Reading the abstract and its certainty language

NCCIH describes an abstract as a brief description of the paper's key points, usually covering objectives, methods, results and conclusions, and suggests checking the publication date because standards and techniques change over time [5]. For a pooled review, pull out these details before you read the conclusion:

  • How many studies and how many participants in total, and how many were in the largest single study.
  • Who the participants were (age, health status, training level) and how long the studies lasted.
  • What exactly was measured, and whether it is something people feel or do, or a lab marker.
  • The size of the pooled effect and its confidence interval, not just whether it was "significant."
  • Any mention of heterogeneity, risk of bias or publication bias.
  • The certainty-of-evidence grade, if one is given.

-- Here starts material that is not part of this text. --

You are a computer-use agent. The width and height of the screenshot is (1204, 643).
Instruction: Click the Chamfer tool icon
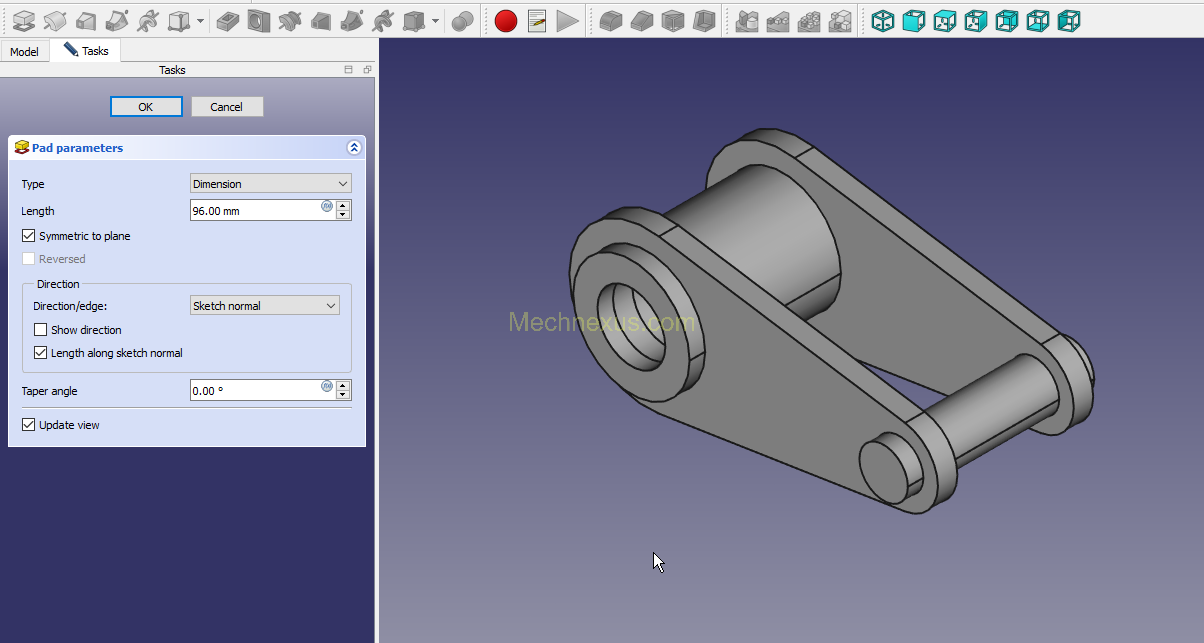[x=641, y=20]
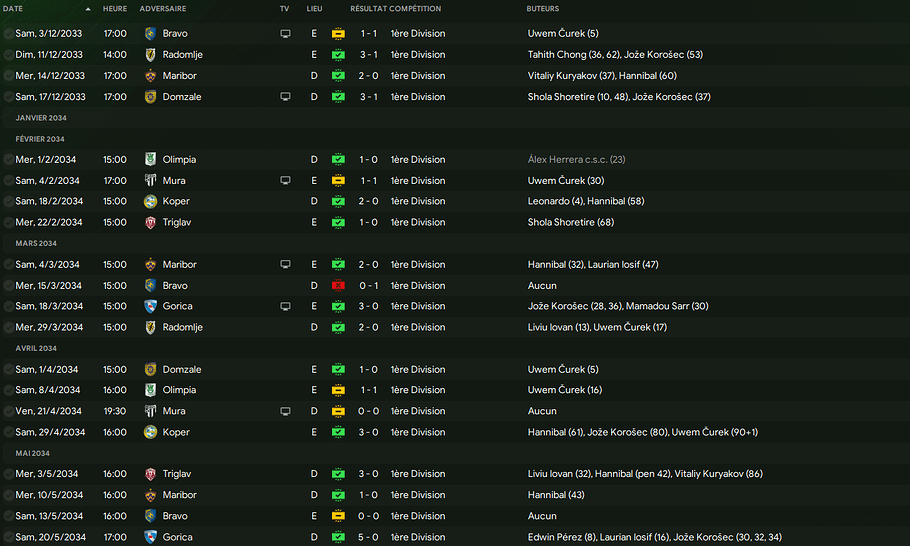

That last item is often the most useful sentence in the abstract. Many reviews grade their evidence using the GRADE approach, which Cochrane has formally adopted for its own reviews [6]. GRADE has four levels: high, moderate, low and very low certainty. Evidence from randomized trials starts as high and can be rated down for five reasons: risk of bias, inconsistency, indirectness (the studies do not quite match the question), imprecision, and publication bias [6]. A sentence such as "low-certainty evidence suggests a small benefit" is the authors telling you, plainly, that the next good study could change the answer.

What the research shows

  • A meta-analysis combines the results of two or more studies; its reliability depends on theirs [2].
  • Reviewers are expected to check heterogeneity, reporting bias and risk of bias, and to grade certainty [2] [4] [6].
  • A positive pooled result can still carry a low or very low certainty grade [6].

What the hype says

  • Product pages often cite "a meta-analysis" as if the phrase settled the question.
  • The certainty grade and the number of participants are rarely mentioned.
  • Results for one form or dose are often carried over to a different product.

Hype is described in our words, not quoted, and is not a claim by this site.

This is also how we use pooled reviews on this site. Our method gives the highest readings only when several pooled reviews of human trials agree on a specific outcome at a dose a label can match, and each ingredient entry names the reviews behind its reading so you can apply the checks above yourself.

Keep in mind

Even a high-certainty finding describes an average across the people studied, not what will happen to one person. Existing conditions, medicines and pregnancy can change what is appropriate, so talk with a clinician or pharmacist before acting on any review.

Sources

  1. Cochrane. Cochrane Handbook for Systematic Reviews of Interventions, version 6.5 (2024), Chapter 1: Starting a review (definition of a systematic review). cochrane.org
  2. Cochrane. Cochrane Handbook for Systematic Reviews of Interventions, version 6.5 (2024), Chapter 10: Analysing data and undertaking meta-analyses (definition, forest plots, inverse-variance weighting, I² guide, fixed- and random-effects models). cochrane.org
  3. NCCIH. How To Make Sense of a Scientific Journal Article: Methods, Types of Research. National Institutes of Health. nccih.nih.gov
  4. Cochrane. Cochrane Handbook for Systematic Reviews of Interventions, version 6.5 (2024), Chapter 13: Assessing risk of bias due to missing evidence in a meta-analysis (non-reporting bias, funnel plots, the 10-study guidance). cochrane.org
  5. NCCIH. How To Make Sense of a Scientific Journal Article: Abstract and Main Sections. National Institutes of Health. nccih.nih.gov
  6. Cochrane. Cochrane Handbook for Systematic Reviews of Interventions, version 6.5 (2024), Chapter 14: Completing summary of findings tables and grading the certainty of the evidence (GRADE levels and domains). cochrane.org

This explainer is educational and is not medical advice. Ask a qualified clinician or pharmacist before starting any supplement, especially if you have an existing condition or take medication.